Stored data entries:
»»

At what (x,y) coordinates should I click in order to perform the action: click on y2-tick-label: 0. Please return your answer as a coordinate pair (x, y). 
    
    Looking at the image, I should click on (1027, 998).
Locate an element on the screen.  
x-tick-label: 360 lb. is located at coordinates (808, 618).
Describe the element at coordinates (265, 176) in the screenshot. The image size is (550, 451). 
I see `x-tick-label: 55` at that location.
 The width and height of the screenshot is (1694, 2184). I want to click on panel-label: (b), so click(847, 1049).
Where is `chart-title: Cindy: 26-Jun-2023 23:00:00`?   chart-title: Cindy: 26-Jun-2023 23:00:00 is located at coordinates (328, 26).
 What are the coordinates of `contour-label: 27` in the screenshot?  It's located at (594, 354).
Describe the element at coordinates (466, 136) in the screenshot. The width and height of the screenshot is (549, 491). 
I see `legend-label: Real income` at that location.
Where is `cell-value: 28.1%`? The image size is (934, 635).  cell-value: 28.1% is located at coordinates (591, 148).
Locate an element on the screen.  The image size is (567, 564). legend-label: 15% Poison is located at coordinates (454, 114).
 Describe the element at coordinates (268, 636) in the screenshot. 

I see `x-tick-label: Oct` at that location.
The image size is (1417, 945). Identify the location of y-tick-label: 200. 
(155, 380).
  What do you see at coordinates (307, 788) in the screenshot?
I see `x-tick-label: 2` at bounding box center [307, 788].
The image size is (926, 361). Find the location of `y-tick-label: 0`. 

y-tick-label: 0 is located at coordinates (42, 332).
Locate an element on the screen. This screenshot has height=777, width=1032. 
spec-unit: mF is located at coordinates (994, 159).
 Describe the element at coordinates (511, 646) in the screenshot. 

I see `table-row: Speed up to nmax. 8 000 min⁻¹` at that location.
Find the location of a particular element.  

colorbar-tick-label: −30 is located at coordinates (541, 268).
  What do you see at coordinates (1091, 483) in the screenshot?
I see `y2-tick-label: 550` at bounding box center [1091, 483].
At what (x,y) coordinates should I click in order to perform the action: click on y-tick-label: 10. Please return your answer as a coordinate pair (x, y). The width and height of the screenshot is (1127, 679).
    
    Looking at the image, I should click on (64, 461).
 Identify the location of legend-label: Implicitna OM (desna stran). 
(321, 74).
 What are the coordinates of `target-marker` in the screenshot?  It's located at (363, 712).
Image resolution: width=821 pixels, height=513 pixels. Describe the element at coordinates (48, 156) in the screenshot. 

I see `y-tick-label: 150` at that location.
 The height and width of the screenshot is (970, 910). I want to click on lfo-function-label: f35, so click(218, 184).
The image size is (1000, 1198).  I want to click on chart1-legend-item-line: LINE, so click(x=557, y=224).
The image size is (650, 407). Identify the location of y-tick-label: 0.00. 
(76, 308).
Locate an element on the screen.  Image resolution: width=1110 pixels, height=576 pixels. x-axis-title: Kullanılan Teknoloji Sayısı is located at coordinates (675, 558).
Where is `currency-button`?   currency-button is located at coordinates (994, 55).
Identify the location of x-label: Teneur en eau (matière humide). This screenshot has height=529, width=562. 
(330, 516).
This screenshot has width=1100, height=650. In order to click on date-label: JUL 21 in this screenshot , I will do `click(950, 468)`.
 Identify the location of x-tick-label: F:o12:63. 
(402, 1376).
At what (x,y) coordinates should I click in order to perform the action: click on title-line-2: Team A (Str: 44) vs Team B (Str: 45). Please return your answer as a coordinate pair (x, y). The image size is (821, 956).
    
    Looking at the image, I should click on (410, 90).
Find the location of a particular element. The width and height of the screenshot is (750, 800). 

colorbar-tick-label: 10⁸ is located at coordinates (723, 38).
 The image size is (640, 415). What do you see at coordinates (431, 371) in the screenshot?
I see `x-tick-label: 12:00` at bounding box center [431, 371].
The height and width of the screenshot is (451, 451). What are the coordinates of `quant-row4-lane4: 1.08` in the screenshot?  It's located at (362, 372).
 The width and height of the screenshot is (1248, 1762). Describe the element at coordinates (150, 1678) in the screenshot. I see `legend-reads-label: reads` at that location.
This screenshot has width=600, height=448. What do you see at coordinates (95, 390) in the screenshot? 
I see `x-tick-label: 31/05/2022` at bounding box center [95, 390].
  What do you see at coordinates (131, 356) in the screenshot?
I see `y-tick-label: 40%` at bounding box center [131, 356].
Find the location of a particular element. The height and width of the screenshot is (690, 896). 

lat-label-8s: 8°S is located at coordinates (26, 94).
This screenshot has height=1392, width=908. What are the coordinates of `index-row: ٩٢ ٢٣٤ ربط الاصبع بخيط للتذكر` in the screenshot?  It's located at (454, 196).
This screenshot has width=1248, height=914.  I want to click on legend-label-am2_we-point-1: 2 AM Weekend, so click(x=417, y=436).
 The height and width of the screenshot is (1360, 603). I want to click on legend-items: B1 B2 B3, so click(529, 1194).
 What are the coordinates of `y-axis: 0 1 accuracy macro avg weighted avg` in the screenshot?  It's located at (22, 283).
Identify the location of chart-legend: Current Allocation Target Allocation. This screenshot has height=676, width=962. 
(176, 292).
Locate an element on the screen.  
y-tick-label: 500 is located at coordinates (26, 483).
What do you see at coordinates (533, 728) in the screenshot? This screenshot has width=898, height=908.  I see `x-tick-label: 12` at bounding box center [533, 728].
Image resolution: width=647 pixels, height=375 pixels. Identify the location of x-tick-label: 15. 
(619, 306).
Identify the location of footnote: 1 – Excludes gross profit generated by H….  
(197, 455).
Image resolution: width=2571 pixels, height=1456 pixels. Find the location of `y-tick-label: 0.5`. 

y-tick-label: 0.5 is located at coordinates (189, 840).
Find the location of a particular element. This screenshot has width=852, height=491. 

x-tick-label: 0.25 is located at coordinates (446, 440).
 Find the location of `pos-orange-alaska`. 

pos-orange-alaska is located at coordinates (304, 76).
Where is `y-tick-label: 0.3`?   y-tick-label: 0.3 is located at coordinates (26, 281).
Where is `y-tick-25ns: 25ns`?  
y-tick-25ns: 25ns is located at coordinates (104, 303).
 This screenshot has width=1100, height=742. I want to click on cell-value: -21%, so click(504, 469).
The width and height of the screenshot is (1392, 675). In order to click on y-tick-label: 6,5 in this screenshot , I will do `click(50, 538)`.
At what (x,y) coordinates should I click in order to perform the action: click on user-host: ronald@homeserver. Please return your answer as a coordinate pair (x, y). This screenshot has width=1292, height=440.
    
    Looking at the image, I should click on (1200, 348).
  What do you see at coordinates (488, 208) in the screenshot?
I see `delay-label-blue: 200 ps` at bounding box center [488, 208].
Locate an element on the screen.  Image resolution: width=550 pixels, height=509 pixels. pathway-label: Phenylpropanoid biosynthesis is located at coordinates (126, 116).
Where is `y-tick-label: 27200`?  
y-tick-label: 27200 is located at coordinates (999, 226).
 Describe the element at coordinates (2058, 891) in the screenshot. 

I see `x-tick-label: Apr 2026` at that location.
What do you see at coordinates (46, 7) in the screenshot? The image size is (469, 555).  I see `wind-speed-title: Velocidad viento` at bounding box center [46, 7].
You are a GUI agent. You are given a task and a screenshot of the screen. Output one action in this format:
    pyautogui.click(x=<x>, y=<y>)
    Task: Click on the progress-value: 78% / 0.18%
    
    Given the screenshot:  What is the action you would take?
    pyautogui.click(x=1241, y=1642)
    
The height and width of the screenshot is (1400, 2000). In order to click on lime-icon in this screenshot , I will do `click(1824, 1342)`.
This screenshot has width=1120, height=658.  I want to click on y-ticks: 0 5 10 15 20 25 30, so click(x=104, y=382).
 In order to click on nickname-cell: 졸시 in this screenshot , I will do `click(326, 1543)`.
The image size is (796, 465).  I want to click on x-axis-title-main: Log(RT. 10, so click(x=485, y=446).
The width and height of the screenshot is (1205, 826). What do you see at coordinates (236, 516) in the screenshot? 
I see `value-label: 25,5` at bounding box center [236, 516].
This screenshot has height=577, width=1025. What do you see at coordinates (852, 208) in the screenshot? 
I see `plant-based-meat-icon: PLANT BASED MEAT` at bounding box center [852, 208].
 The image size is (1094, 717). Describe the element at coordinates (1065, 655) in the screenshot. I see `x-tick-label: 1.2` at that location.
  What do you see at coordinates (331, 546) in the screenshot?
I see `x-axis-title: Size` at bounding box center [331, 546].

««

Please pick out every line of the records that contains the string "particular", and treat uppercase and lowercase as different.

Find the location of a particular element.  
Find the location of a particular element. The width and height of the screenshot is (750, 800). 
Find the location of a particular element. The height and width of the screenshot is (690, 896). 
Find the location of a particular element. This screenshot has width=852, height=491. 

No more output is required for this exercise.